Most of the same considerations you would have when selling under normal circumstances still apply: De-clutter, touch-up the paint, keep the landscaping tidy, etc. Here are some of the extra issues that Short Sellers face and some questions that often ask …
What should you look for in a Listing Agent?
More than anything, you need an agent who has a decent amount of experience with short sales and has shown exceptional market knowledge. Fancy fliers, glamor-shots, and a "neighborhood specialist" will not do you any good in a short sale. And do not hire a "Short Sale Expert" just because they call themselves one.
A great Short Sale Listing Agent will have:
- Good Short Sale experience. Seeing as how we've been doing them for 4 years, an agent you hire should have done at least 20 or so successful short sales. Be wary of someone who says they've done hundreds … many of them will not have the time or inclining to give you the extra effort when you need it most.
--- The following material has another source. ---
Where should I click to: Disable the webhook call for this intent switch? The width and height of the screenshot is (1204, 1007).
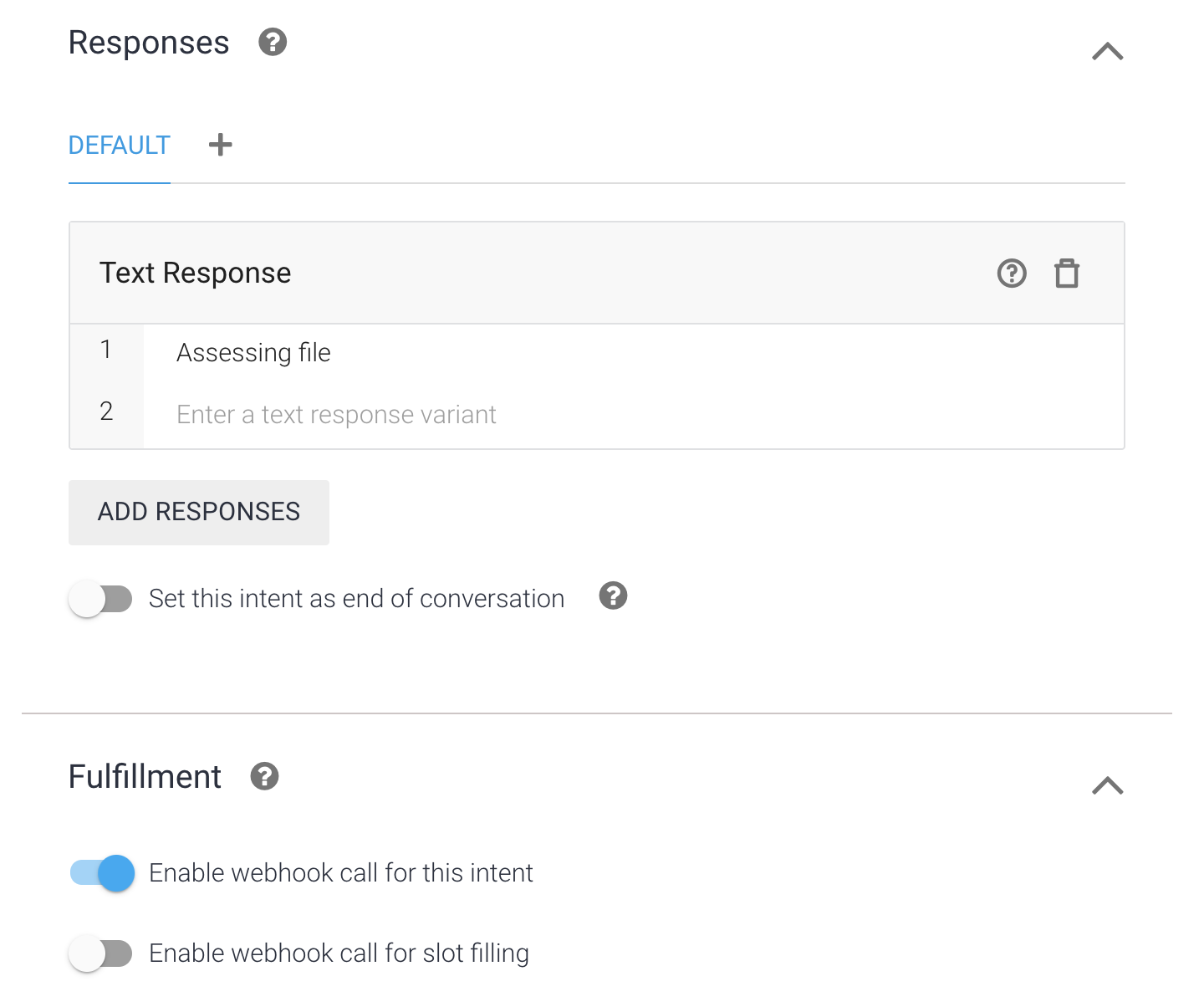tap(103, 873)
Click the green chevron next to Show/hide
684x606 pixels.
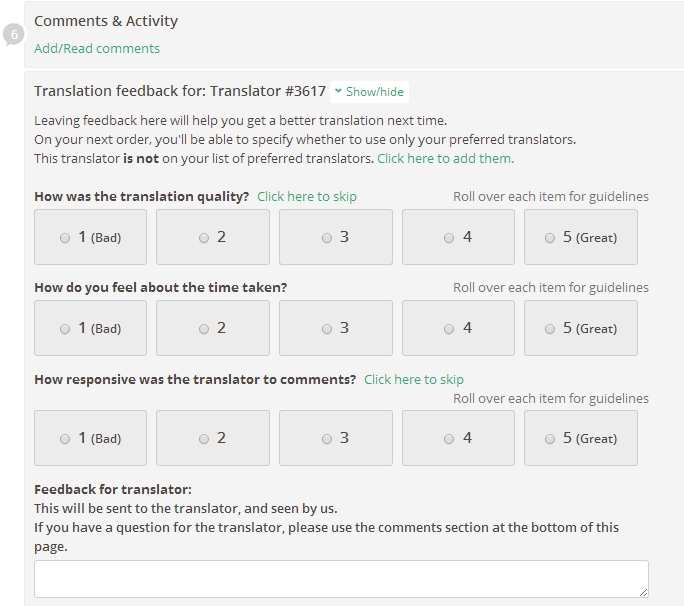click(338, 91)
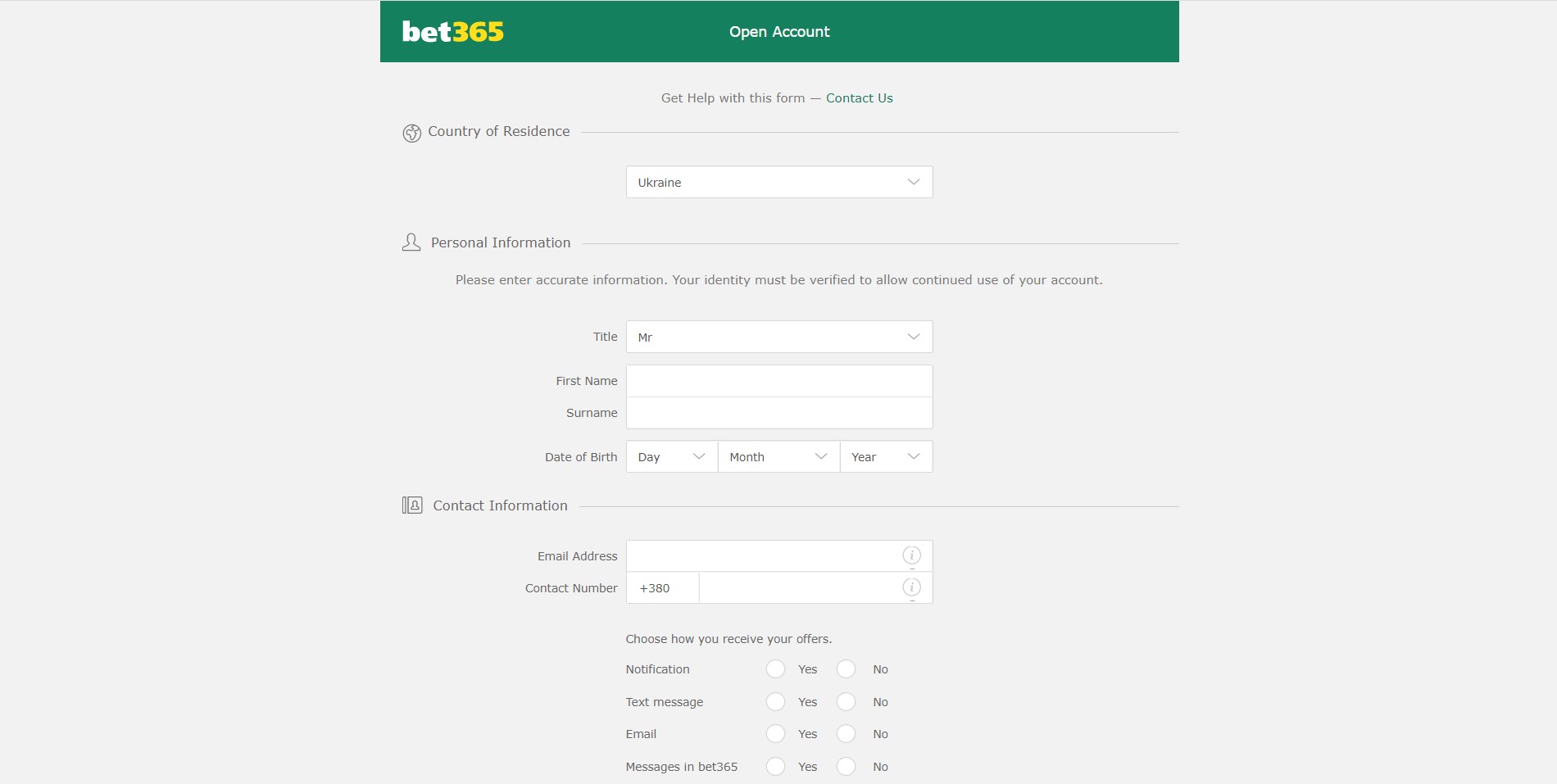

- Excellent industry and market knowledge. Short sale transactions are so much longer and more complex. It looks like there are a lot more things to go wrong. A good short sale agent needs to understand appraisals, different lending standards and practices, inspection and repair issues, and generally the kind of person who can come up with the solutions needed to keep a deal moving forward.
NOTE: Some agents hire outside short sale negotiators to process the transaction with the Seller's bank. If you are hiring an agent is going to effectively outsource their work, it is really this other company you are hiring. Ask tough questions accordingly. The biggest concerns here are that your listing agent may not be engaged and working as hard to keep your deal together AND some of these outside firms may charge you additional money.
Should you stage or spend any money on repairs?
No and No.
Do you have to be behind on your mortgage payments?
This is one of the most common misconceptions about short sales. I have personally closed short sale transactions where the sellers never missed a payment.
The issue is one of hardship. The bank will want to see that you have a legitimate reason why you can not continue making your payments. If you have a legitimate, provable hardship that justifies why you can not continue to own the house, then you will be a great candidate for a short sale even if you are current on your mortgage. On the same note, exaggerating your pain by not making your payments when you still could probably not going to help you any. The bank will see your pay stubs and your bank statements anyway.
Obviously, credit scores are a big concern for Short Sellers. In theory, a Seller with zero or very few missed payments will have less credit damage than a Seller with many months of missed mortgage payments.